## Work item
Retype the tail of the data exactly, starting at the line containing "Image resolution: width=1456" and stopping at the last line.

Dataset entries
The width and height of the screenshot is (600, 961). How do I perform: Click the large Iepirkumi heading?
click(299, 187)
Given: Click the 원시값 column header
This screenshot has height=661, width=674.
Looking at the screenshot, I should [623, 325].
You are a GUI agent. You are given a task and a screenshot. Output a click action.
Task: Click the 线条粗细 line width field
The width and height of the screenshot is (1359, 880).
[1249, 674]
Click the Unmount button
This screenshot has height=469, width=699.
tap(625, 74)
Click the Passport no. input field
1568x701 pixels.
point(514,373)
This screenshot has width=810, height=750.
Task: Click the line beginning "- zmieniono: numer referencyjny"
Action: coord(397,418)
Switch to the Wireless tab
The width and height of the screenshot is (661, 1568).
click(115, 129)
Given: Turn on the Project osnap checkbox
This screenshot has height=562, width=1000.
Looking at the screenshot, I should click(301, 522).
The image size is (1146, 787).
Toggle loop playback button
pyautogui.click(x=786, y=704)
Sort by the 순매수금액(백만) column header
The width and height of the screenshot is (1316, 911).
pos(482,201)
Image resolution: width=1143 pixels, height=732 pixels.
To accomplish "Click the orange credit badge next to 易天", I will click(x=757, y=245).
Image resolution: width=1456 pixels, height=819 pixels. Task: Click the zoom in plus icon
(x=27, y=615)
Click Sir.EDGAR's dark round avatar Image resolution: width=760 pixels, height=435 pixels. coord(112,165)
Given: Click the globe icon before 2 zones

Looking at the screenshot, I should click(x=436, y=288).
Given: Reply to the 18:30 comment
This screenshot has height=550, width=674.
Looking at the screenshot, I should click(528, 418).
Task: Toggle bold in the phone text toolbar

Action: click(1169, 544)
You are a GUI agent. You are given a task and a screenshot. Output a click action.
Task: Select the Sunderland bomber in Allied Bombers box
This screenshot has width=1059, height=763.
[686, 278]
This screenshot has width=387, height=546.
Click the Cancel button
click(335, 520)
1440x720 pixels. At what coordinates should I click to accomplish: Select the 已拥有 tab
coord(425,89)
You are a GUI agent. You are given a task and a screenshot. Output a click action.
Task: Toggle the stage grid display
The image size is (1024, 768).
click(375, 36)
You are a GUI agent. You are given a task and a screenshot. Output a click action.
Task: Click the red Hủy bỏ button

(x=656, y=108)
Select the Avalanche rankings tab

## Answer to this task
Image resolution: width=1456 pixels, height=819 pixels. Task: Click the zoom in plus icon
(x=27, y=615)
Click Sir.EDGAR's dark round avatar Image resolution: width=760 pixels, height=435 pixels. coord(112,165)
Given: Click the globe icon before 2 zones

Looking at the screenshot, I should click(x=436, y=288).
Given: Reply to the 18:30 comment
This screenshot has height=550, width=674.
Looking at the screenshot, I should click(528, 418).
Task: Toggle bold in the phone text toolbar

Action: click(1169, 544)
You are a GUI agent. You are given a task and a screenshot. Output a click action.
Task: Select the Sunderland bomber in Allied Bombers box
This screenshot has width=1059, height=763.
[686, 278]
This screenshot has width=387, height=546.
Click the Cancel button
click(335, 520)
1440x720 pixels. At what coordinates should I click to accomplish: Select the 已拥有 tab
coord(425,89)
You are a GUI agent. You are given a task and a screenshot. Output a click action.
Task: Toggle the stage grid display
The image size is (1024, 768).
click(375, 36)
You are a GUI agent. You are given a task and a screenshot. Output a click action.
Task: Click the red Hủy bỏ button

(x=656, y=108)
Select the Avalanche rankings tab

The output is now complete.